Saved data entries:

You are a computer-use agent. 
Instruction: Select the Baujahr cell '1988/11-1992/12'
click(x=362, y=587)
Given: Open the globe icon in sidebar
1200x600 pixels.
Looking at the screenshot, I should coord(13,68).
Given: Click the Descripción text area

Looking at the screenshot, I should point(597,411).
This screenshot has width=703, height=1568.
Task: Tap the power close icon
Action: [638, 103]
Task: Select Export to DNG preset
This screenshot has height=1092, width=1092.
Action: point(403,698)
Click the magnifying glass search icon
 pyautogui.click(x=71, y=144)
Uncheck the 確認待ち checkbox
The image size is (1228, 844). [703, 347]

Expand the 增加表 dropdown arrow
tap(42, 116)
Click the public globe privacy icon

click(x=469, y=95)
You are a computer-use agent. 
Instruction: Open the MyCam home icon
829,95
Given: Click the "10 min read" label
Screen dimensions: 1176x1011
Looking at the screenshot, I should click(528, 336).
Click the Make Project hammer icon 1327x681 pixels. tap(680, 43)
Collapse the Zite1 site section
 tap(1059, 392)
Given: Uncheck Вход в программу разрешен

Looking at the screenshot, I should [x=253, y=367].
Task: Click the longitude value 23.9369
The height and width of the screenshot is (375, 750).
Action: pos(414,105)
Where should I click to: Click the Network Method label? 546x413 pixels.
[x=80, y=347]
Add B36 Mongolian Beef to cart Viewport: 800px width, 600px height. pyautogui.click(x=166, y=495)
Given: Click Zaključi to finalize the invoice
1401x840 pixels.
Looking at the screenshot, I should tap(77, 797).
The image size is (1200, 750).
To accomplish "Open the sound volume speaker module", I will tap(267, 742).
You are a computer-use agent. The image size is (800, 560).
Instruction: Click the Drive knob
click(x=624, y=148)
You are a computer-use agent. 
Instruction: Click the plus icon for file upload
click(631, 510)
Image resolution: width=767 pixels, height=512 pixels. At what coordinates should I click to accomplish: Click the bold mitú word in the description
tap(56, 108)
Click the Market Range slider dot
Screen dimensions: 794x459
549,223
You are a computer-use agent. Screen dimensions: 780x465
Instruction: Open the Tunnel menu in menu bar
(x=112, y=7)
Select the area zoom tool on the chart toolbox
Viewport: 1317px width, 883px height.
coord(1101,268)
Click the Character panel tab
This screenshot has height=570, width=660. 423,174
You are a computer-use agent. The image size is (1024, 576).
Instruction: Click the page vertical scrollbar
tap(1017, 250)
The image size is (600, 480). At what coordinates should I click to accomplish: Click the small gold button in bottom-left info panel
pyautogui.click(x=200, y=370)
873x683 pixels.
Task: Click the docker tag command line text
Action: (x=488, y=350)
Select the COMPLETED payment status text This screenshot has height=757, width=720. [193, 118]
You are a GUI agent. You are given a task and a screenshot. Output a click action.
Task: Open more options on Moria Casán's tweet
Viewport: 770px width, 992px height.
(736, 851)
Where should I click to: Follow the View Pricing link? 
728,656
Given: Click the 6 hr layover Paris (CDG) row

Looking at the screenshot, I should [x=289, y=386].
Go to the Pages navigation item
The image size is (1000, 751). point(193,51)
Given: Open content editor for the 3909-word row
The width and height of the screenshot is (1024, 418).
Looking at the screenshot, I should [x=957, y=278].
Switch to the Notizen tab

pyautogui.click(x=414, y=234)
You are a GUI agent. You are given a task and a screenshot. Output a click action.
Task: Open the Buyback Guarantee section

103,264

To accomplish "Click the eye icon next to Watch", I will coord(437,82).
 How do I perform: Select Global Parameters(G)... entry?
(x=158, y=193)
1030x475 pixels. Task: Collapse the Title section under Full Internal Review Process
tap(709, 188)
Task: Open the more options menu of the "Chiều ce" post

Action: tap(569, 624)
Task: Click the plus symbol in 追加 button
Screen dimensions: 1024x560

EXERCISE DETAILS
Scan the data above and copy each line containing the word "will".

SOLUTION BELOW
To accomplish "Open the sound volume speaker module", I will tap(267, 742).
To accomplish "Click the eye icon next to Watch", I will coord(437,82).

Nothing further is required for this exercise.